In the initial phase of their project, Wang and his colleagues—including computer engineering PhD student Wenhui Zhu and neurologist Dr. Oana Dumitrascu—focused on classifying myopic maculopathy. The disease has five classifications that indicate its severity. Accurate classification aids ophthalmologists in providing tailored and efficient treatment options for patients.

The researchers developed new AI algorithms named NN-MobileNet. These algorithms help software effectively analyze retinal images and accurately predict the classification of myopic maculopathy.

Then, they shifted their focus to harnessing a type of AI called deep neural networks to estimate the spherical equivalent from retinal scans. The spherical equivalent is crucial for determining a patient’s refractive error, which is needed for glasses or contacts prescriptions. By utilizing deep neural networks, the researchers enable computers to analyze extensive data sets and apply AI-driven algorithms for meaningful insights.

With enhanced accuracy in measuring the spherical equivalent, doctors can provide better treatment recommendations. Therefore, the team devised new algorithms concentrating on data quality and relevance, achieving remarkable results while minimizing computing requirements. The outcomes were also published in JAMA Ophthalmology.

Lastly, Wang collaborated with other winning teams from the MICCAI challenge on a third research paper that summarized their findings, published in JAMA Ophthalmology in September. Researchers from various universities shared their discoveries to inspire further breakthroughs in the early diagnosis of myopic maculopathy and to enhance global health care outcomes.

A better vision for global health

Wang shares that one of the driving forces behind his work is addressing health disparities.

“Individuals in rural areas often face challenges accessing advanced imaging tools and healthcare providers,” he notes. “Once AI-enabled technologies become more accessible, they will significantly elevate the quality of life globally, particularly in developing nations.”

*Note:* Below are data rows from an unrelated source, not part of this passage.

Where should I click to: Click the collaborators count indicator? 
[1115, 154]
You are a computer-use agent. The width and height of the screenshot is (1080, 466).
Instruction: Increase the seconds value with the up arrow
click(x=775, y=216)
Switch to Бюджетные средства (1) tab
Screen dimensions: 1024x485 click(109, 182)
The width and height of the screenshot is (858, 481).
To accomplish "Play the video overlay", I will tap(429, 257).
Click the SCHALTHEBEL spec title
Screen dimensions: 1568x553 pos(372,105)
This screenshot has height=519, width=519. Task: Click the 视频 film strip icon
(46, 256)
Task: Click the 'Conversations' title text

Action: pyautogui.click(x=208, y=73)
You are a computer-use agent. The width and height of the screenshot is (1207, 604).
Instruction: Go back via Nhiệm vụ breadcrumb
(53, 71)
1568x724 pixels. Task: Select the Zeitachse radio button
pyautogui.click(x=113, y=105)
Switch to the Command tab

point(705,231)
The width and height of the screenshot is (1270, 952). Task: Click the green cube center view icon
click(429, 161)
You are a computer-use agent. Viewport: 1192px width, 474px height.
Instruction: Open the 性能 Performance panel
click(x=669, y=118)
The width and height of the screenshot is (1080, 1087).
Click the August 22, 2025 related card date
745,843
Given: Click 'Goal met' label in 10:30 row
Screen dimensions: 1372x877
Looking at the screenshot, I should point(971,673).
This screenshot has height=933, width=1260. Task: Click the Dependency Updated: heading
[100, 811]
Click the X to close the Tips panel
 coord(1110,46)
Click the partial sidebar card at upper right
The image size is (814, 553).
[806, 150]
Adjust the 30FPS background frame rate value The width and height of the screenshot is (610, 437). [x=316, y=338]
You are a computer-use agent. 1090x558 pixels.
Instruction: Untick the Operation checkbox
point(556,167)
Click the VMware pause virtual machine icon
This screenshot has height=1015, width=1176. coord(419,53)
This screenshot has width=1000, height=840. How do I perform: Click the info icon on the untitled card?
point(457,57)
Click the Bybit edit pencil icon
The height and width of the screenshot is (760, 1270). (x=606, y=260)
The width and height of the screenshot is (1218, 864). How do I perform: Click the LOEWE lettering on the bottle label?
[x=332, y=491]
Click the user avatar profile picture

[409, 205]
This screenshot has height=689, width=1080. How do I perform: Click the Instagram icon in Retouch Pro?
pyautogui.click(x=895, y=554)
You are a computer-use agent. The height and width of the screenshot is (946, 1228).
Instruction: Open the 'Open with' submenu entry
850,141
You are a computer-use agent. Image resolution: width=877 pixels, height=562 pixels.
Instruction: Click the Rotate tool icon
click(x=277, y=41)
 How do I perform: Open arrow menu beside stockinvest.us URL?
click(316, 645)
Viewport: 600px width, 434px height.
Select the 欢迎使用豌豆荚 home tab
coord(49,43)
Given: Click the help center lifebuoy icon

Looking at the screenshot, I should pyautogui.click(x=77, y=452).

Ross Maciejewski, director of the School of Computing and Augmented Intelligence, highlights that Wang’s project exemplifies the impactful research being conducted by faculty in the medical field.

“With the rising incidence of both myopia and myopic maculopathy, it’s crucial to find solutions to prevent vision loss and assist healthcare professionals in providing optimal treatment options for their patients,” Maciejewski states. “Yalin Wang’s innovative research is a thoughtful application of artificial intelligence to tackle this urgent medical challenge.”